• **Problem statement**
Only lines containing the word "computer" are needed; pull them out of the material.

• **Source material**
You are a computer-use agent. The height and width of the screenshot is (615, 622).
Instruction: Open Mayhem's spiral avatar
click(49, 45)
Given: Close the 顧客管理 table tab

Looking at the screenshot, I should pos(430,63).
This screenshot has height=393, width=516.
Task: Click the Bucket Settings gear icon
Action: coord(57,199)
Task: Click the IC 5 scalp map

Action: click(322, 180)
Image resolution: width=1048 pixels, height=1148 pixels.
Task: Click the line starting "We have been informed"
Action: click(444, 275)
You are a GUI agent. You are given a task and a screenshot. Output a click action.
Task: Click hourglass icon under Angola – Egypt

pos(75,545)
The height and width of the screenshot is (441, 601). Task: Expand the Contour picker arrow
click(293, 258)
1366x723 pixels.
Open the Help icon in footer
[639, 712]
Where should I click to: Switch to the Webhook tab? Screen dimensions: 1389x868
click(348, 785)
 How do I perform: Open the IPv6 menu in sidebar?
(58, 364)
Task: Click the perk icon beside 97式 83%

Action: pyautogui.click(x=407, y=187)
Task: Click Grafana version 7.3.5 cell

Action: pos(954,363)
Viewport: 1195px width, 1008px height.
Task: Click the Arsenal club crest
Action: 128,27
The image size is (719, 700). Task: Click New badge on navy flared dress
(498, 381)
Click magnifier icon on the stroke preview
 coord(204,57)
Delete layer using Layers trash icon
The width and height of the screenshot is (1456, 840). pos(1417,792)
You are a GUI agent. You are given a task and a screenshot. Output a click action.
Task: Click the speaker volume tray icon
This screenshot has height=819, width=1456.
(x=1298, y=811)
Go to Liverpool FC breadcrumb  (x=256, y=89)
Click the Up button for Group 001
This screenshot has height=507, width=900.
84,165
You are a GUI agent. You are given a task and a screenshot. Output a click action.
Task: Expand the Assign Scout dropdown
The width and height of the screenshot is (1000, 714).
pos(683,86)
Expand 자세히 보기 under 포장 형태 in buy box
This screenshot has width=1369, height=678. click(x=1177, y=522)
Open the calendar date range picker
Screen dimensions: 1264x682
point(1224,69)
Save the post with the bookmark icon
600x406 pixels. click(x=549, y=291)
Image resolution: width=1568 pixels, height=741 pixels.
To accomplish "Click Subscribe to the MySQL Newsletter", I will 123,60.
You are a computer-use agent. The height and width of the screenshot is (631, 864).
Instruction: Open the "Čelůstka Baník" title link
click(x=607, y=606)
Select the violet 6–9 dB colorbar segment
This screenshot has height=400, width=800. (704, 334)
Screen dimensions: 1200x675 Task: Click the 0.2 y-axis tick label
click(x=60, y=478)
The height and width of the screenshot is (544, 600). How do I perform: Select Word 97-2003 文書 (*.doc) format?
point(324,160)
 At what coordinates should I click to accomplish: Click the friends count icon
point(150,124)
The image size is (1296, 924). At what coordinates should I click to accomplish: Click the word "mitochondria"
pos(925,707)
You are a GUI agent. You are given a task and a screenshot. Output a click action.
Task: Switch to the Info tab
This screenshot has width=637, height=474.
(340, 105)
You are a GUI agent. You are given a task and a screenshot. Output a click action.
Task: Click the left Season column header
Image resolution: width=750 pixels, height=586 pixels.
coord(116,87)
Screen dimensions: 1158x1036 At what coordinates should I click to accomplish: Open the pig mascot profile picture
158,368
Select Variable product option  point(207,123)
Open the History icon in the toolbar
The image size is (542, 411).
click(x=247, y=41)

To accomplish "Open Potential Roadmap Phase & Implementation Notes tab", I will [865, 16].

• **Task answer**
You are a computer-use agent. The height and width of the screenshot is (615, 622).
You are a computer-use agent. The height and width of the screenshot is (631, 864).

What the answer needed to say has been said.